Does Scala optimize this code?

In the code below, does it matter where I put the query object (within the loop, or outside)? For readability, I would prefer this 1st version:

class MyClass {
  db withSession {
    names.foreach { name =>
      val query = MyEntity.createFinderBy(_.name)  <----------
      query.list(text).foreach(res =>
        doSomething
      }
    }
  }
}

But isn't this 2nd version better?

class MyClass {
  db withSession {
    val query = MyEntity.createFinderBy(_.name)  <----------
    names.foreach { name =>
      query.list(text).foreach(res =>
        doSomething
      }
    }
  }
}

Or even?

class MyClass {
  val query = MyEntity.createFinderBy(_.name)  <----------
  db withSession {
    names.foreach { name =>
      query.list(text).foreach(res =>
        doSomething
      }
    }
  }
}

In Java, I would put it in a static final field at the top of the class...

Upvotes: 1

Views: 212

Answers (2)

kiritsuku
kiritsuku

Reputation: 53348

scalac does not (can not) optimize your code because it doesn't use an effect system. This makes it almost impossible for scalac to care if an optimization can break code. For example, if MyEntity.createFinderBy(_.name) is not pure (maybe it increments a counter which counts the number of accesses) it will make a change if it is executed once or in each iteration.

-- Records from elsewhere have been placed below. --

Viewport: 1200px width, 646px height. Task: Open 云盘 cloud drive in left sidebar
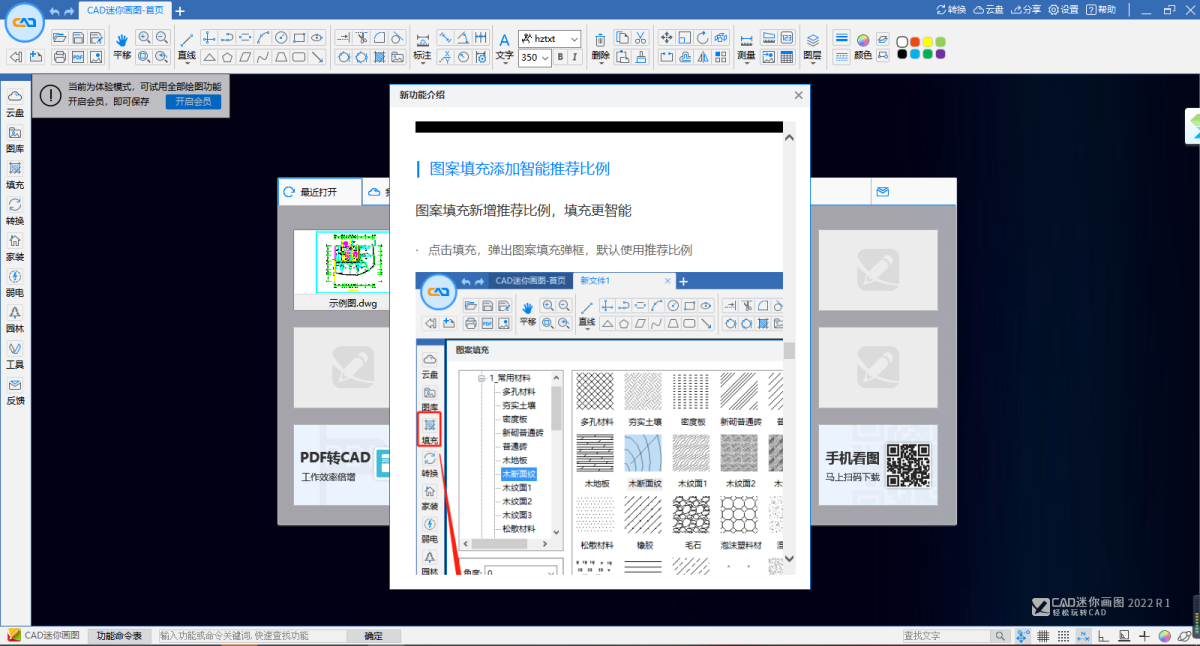pos(15,101)
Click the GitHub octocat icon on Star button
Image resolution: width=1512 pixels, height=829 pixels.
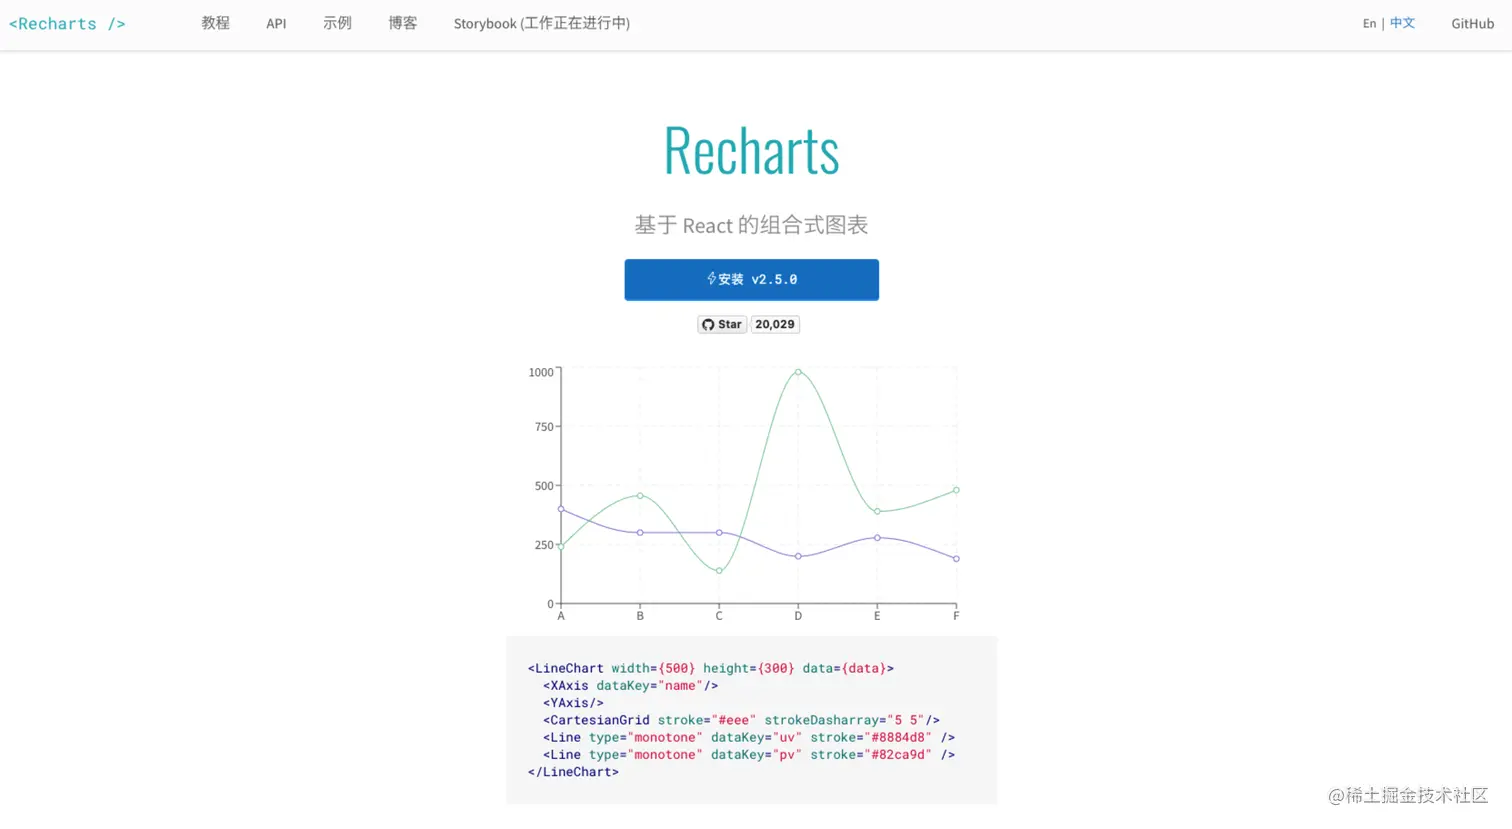coord(708,324)
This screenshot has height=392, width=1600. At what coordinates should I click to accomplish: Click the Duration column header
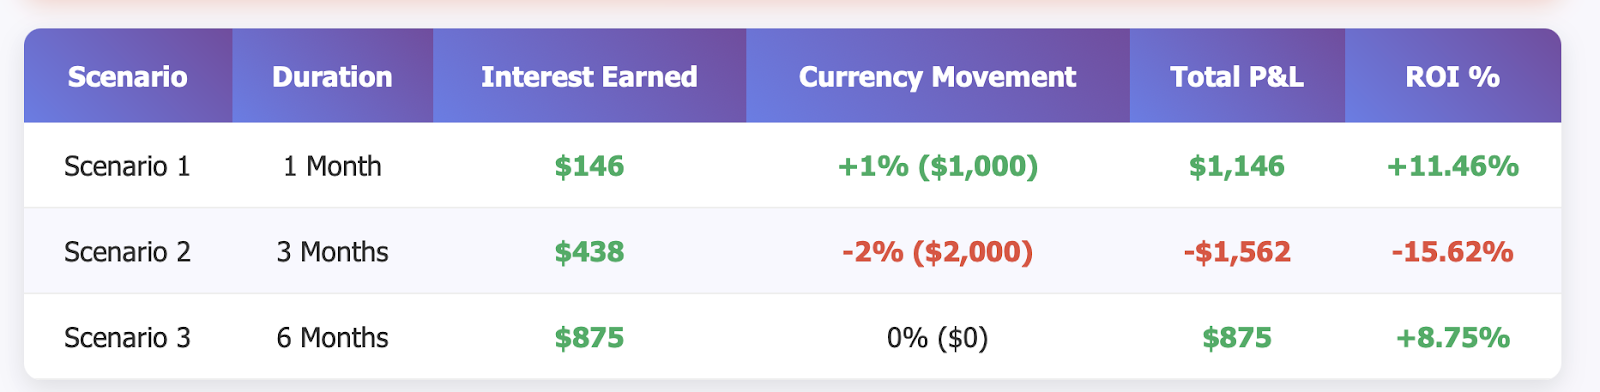(x=333, y=77)
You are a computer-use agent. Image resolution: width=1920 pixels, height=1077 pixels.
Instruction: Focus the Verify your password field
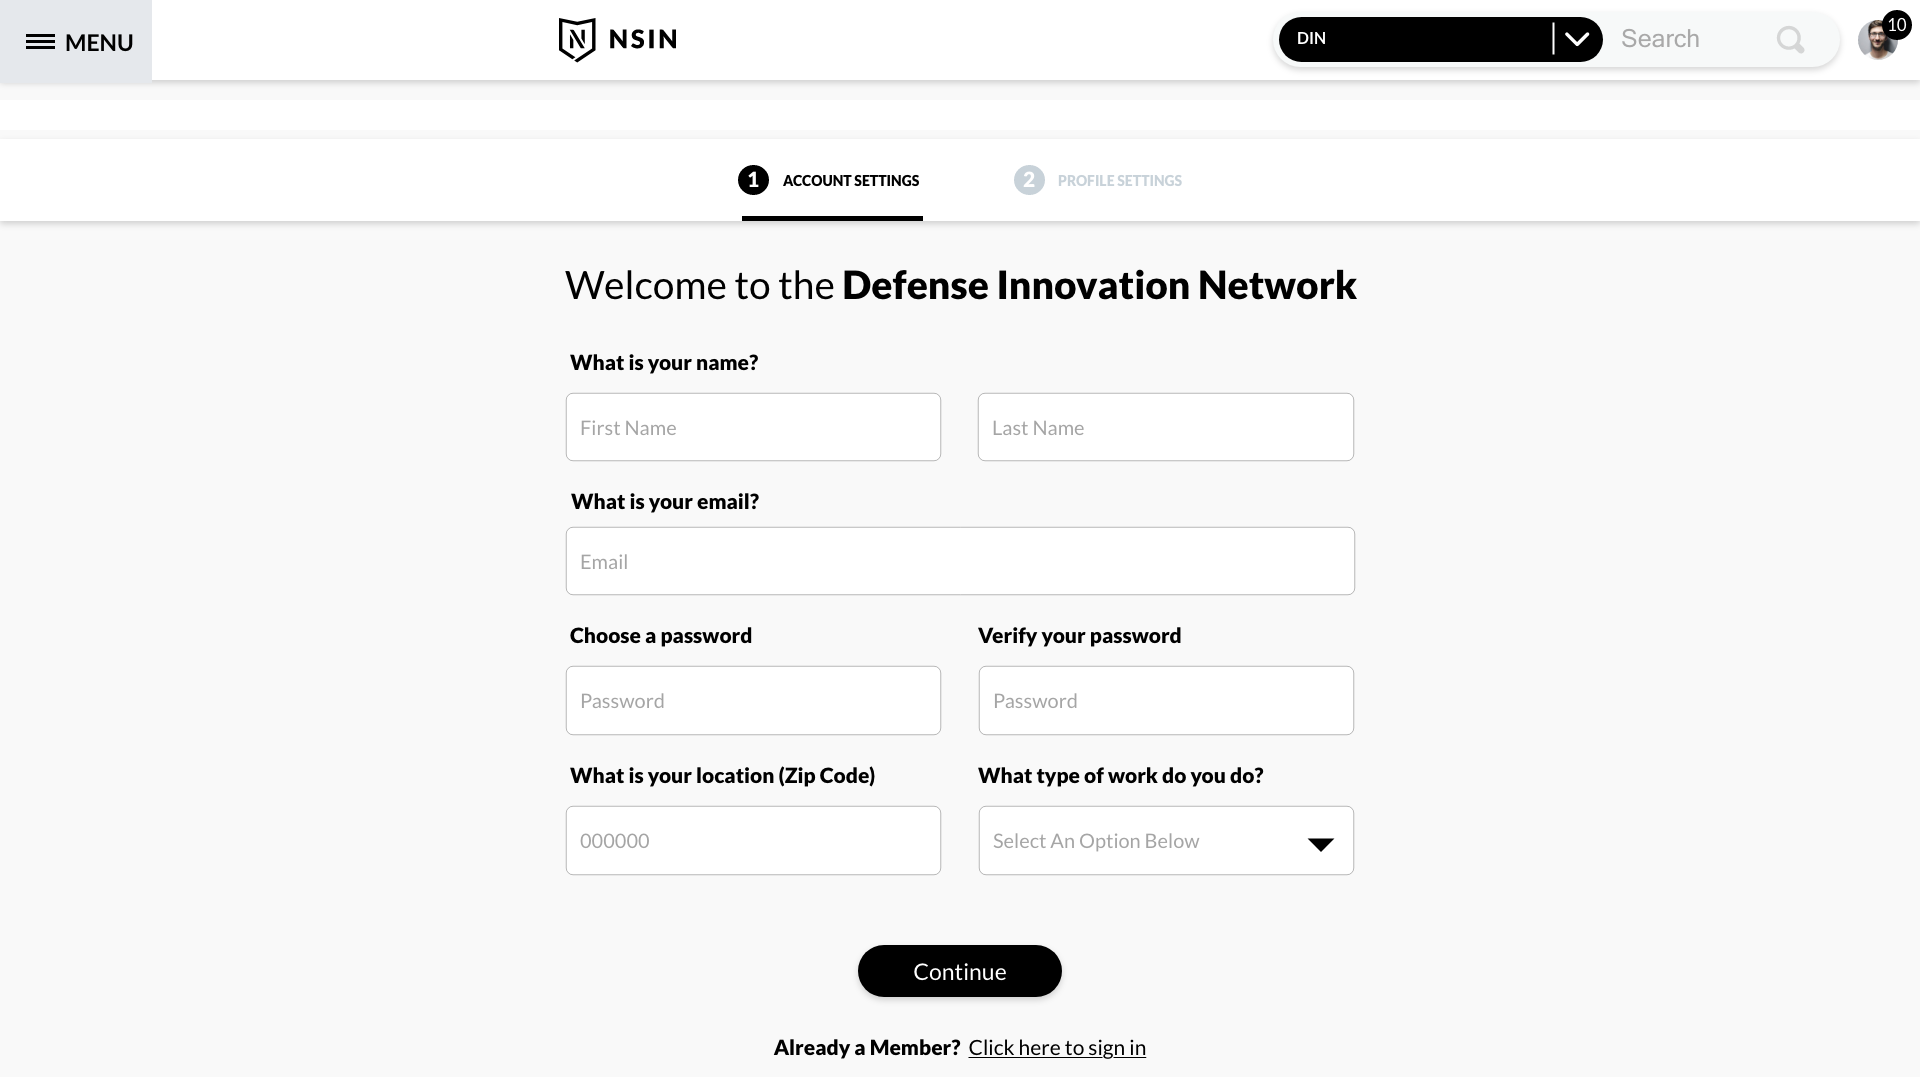coord(1165,701)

In such cases I can suggest to change the position of the function literal:

scala> 1 to 3 foreach {x => println("x"); println(x)}
x
1
x
2
x
3

scala> 1 to 3 foreach {println("x"); x => println(x)}
x
1
2
3

In the second example a block returning a function passed to foreach is created (after executing other expressions), whereas in the former one, the whole block is a single function.

Upvotes: 2

Luigi Plinge
Luigi Plinge

Reputation: 51109

No it does not, because in the first example you specifically told it to call createFinderBy (and also list) for each element. There's no guarantee that those methods will return the same value each time (i.e. are referentially transparent), so the values can't be memoized or the code optimized to the second or third examples.

It would be a nice feature if you could annotate methods as such, or if the compiler could work it out, but at the moment it doesn't.

As an aside, you could change the createFinderBy method so that it stores values in a mutable.Map cache and returns values using the getOrElseUpdate method, which returns a cached value if your query is already in the map, or else calculates the query and caches it.